*Work to be completed*
Set down each of the records below exactly as it reads. No pictures go into the copy.

*Input for this task*
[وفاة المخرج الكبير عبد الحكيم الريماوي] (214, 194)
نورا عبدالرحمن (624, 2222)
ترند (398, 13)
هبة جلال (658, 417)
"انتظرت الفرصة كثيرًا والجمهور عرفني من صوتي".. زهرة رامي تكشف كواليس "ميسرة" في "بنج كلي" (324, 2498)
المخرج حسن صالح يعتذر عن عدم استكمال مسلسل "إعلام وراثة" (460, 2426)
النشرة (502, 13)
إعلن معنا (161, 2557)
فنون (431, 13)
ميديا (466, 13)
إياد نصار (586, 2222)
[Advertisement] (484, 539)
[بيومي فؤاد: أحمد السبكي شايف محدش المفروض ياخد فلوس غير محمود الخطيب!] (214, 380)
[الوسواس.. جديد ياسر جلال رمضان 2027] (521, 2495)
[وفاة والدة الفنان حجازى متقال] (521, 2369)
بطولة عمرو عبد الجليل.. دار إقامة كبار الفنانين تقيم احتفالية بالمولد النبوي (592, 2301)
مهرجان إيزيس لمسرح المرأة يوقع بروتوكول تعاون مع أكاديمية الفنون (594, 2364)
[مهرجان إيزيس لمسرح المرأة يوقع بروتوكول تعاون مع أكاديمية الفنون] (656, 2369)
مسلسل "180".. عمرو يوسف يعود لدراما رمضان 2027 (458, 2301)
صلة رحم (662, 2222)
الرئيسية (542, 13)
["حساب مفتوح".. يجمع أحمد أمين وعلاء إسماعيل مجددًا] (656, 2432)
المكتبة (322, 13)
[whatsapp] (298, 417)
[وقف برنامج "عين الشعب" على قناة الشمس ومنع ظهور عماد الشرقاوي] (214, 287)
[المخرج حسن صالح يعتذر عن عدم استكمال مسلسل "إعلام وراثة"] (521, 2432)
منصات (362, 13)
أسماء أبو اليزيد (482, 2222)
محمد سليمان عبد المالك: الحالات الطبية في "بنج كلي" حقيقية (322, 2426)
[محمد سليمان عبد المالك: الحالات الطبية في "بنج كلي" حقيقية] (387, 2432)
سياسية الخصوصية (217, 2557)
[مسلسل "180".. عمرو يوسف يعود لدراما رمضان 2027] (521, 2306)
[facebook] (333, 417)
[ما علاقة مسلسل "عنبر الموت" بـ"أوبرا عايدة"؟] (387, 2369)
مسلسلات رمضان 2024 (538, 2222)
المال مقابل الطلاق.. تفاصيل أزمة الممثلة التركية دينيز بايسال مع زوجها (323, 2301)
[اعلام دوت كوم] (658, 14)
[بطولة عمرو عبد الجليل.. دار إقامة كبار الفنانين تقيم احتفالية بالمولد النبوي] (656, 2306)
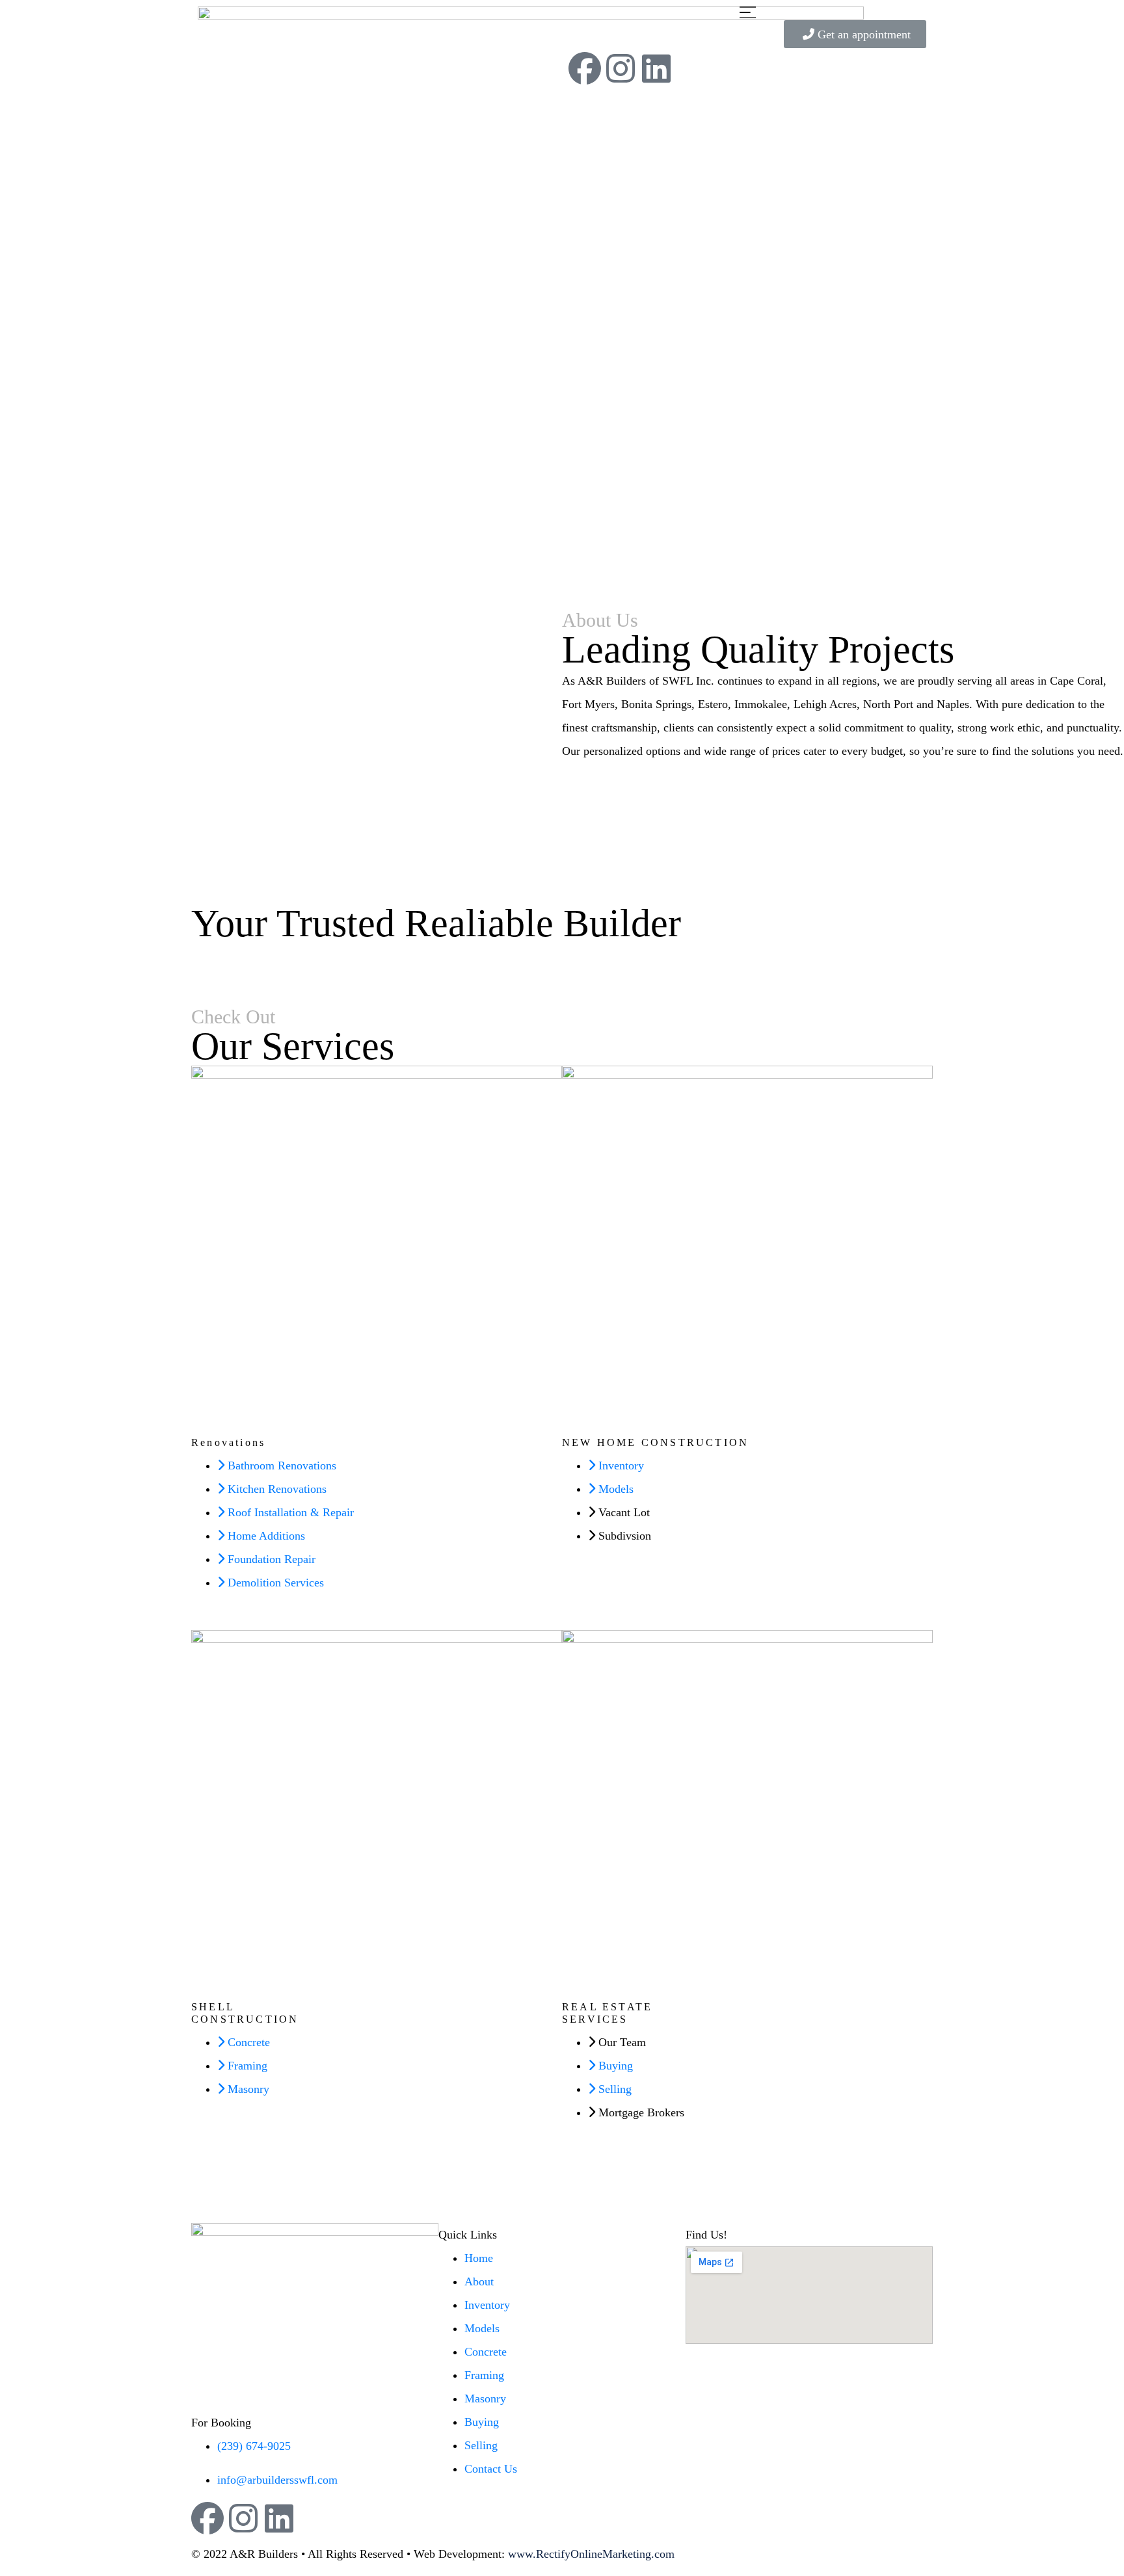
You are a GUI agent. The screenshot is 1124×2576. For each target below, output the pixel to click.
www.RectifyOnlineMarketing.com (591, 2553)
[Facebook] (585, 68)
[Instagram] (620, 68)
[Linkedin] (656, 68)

*Your response*
[وفاة المخرج الكبير عبد الحكيم الريماوي] (214, 194)
نورا عبدالرحمن (624, 2222)
ترند (398, 13)
هبة جلال (658, 417)
"انتظرت الفرصة كثيرًا والجمهور عرفني من صوتي".. زهرة رامي تكشف كواليس "ميسرة" في "بنج كلي" (324, 2498)
المخرج حسن صالح يعتذر عن عدم استكمال مسلسل "إعلام وراثة" (460, 2426)
النشرة (502, 13)
إعلن معنا (161, 2557)
فنون (431, 13)
ميديا (466, 13)
إياد نصار (586, 2222)
[Advertisement] (484, 539)
[بيومي فؤاد: أحمد السبكي شايف محدش المفروض ياخد فلوس غير محمود الخطيب!] (214, 380)
[الوسواس.. جديد ياسر جلال رمضان 2027] (521, 2495)
[وفاة والدة الفنان حجازى متقال] (521, 2369)
بطولة عمرو عبد الجليل.. دار إقامة كبار الفنانين تقيم احتفالية بالمولد النبوي (592, 2301)
مهرجان إيزيس لمسرح المرأة يوقع بروتوكول تعاون مع أكاديمية الفنون (594, 2364)
[مهرجان إيزيس لمسرح المرأة يوقع بروتوكول تعاون مع أكاديمية الفنون] (656, 2369)
مسلسل "180".. عمرو يوسف يعود لدراما رمضان 2027 (458, 2301)
صلة رحم (662, 2222)
الرئيسية (542, 13)
["حساب مفتوح".. يجمع أحمد أمين وعلاء إسماعيل مجددًا] (656, 2432)
المكتبة (322, 13)
[whatsapp] (298, 417)
[وقف برنامج "عين الشعب" على قناة الشمس ومنع ظهور عماد الشرقاوي] (214, 287)
[المخرج حسن صالح يعتذر عن عدم استكمال مسلسل "إعلام وراثة"] (521, 2432)
منصات (362, 13)
أسماء أبو اليزيد (482, 2222)
محمد سليمان عبد المالك: الحالات الطبية في "بنج كلي" حقيقية (322, 2426)
[محمد سليمان عبد المالك: الحالات الطبية في "بنج كلي" حقيقية] (387, 2432)
سياسية الخصوصية (217, 2557)
[مسلسل "180".. عمرو يوسف يعود لدراما رمضان 2027] (521, 2306)
[facebook] (333, 417)
[ما علاقة مسلسل "عنبر الموت" بـ"أوبرا عايدة"؟] (387, 2369)
مسلسلات رمضان 2024 (538, 2222)
المال مقابل الطلاق.. تفاصيل أزمة الممثلة التركية دينيز بايسال مع زوجها (323, 2301)
[اعلام دوت كوم] (658, 14)
[بطولة عمرو عبد الجليل.. دار إقامة كبار الفنانين تقيم احتفالية بالمولد النبوي] (656, 2306)
You are a GUI agent. The screenshot is 1124×2576. For each target below, output the pixel to click.
www.RectifyOnlineMarketing.com (591, 2553)
[Facebook] (585, 68)
[Instagram] (620, 68)
[Linkedin] (656, 68)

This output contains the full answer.